The Sulfate Coordination of Np(IV), Np(V), and Np(VI) in Aqueous Solution

Abstract

The coordination and redox behavior of Np(IV), Np(V), and Np(VI) sulfate in aqueous solution were investigated by Np L(3)-edge extended X-ray absorption fine structure (EXAFS) spectroscopy, cyclic voltammetry, and density functional theory (DFT) calculations. The sulfate coordination mode, that is, monodentate versus bidentate, was determined by using neptunium-sulfur distances R(Np-S) and coordination numbers N(S) obtained by EXAFS spectroscopy. Np(VI) is coordinated by sulfate in the bidentate (R(Np-S) = 3.12 +/- 0.02 A) and monodentate (R(Np-S) = 3.61 +/- 0.02 A) modes at a low sulfate concentration of [SO(4)(2-)]/[NpO(2)(2+)] = 1. At higher [SO(4)(2-)]/[NpO(2)(2+)] ratios, bidentate coordination prevails. Approximately two bidentate sulfate groups are coordinated to Np(VI) with 2.0 M SO(4)(2-) and at pH 1.1. Np(V) is coordinated by sulfate in the bidentate (R(Np-S) = 3.16 +/- 0.02 A) and monodentate (R(Np-S) = 3.67 +/- 0.02 A) modes. However, sulfate coordination is less pronounced and does not exceed one SO(4)(2-) per Np(V) with 2.0 M SO(4)(2-).

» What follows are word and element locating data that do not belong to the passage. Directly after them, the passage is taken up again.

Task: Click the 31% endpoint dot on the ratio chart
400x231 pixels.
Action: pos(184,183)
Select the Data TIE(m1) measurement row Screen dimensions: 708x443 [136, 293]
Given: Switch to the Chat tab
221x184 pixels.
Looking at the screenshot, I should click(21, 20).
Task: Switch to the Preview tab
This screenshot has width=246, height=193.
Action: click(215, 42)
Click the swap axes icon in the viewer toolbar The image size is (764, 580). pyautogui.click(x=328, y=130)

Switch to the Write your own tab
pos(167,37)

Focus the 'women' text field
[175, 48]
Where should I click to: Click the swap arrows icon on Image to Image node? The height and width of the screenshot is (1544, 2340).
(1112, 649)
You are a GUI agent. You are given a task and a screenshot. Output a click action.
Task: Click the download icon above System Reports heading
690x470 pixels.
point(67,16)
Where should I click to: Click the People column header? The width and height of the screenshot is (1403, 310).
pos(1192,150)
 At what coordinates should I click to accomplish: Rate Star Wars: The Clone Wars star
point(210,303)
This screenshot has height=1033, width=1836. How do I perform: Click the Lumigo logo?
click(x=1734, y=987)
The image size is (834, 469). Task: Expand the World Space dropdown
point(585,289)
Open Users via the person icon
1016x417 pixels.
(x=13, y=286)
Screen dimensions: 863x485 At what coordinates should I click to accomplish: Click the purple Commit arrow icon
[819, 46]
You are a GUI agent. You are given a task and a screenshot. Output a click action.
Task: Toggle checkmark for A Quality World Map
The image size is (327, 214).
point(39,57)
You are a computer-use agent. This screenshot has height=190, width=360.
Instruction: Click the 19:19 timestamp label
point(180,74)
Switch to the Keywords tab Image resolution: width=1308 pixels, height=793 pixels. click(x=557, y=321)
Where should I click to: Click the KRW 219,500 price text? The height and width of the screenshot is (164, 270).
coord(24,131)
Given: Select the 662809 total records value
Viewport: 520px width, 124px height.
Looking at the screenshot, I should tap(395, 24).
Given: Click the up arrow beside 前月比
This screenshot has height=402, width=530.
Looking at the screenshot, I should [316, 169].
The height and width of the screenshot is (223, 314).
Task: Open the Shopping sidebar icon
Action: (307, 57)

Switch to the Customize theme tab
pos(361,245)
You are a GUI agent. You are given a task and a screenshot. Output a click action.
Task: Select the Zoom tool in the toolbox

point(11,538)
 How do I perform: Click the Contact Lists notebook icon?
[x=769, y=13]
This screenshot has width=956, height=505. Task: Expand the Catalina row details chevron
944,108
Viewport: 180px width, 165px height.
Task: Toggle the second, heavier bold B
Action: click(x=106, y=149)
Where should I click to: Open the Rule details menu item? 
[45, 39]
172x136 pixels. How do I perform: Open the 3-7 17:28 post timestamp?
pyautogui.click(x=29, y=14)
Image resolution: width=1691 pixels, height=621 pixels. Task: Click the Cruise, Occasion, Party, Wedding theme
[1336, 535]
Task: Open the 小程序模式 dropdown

The redox reaction between the Np(VI)/Np(V) couple can be basically categorized as quasi-reversible. It becomes a more irreversible character at high sulfate concentrations due to structural rearrangement of the sulfate ligands. Finally, Np(IV) also shows bidentate (R(Np-S) = 3.06 +/- 0.02 A) and monodentate (R(Np-S) = 3.78 +/- 0.02 A) coordination modes. The sulfate coordination increases with an increasing [SO(4)(2-)]/[Np(4+)] ratio. A comparison of other tetravalent actinides shows that the monodentate sulfate coordination decreases whereas the bidentate coordination increases along the series Th(IV)-U(IV)-Np(IV). This trend was studied by DFT calculations and is discussed in terms of solvation energy and increasing number of unpaired electrons.